BRIEF >> Check each line of the records below and collect those holding "agent".

[[ THE DATA, beginning ]]

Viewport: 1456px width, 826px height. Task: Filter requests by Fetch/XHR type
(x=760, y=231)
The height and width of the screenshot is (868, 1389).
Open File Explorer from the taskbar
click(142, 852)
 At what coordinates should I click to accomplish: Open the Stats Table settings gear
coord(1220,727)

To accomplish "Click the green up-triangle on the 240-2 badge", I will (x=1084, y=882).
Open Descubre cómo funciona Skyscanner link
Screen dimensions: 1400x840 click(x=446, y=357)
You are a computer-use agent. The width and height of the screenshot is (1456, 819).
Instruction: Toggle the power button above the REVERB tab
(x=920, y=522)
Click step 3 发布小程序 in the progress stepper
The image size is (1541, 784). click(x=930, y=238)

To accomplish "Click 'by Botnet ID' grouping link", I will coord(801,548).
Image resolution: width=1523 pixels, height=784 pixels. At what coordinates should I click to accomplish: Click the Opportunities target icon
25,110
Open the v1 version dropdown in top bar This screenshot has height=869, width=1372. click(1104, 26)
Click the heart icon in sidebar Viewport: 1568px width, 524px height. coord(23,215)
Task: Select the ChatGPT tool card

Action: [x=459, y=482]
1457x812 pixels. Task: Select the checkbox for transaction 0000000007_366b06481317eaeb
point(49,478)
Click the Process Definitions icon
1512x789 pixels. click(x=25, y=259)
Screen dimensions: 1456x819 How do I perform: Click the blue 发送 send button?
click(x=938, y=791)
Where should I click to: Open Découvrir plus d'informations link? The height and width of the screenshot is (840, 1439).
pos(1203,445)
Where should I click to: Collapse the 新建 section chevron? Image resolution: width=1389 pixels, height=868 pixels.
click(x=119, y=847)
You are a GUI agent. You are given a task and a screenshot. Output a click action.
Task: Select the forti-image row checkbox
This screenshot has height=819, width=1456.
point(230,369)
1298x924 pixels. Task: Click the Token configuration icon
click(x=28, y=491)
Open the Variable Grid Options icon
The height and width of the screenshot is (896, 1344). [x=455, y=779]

[[ THE DATA, end ]]

RESPONSE >>
You are a computer-use agent. The width and height of the screenshot is (1456, 819).
You are a GUI agent. You are given a task and a screenshot. Output a click action.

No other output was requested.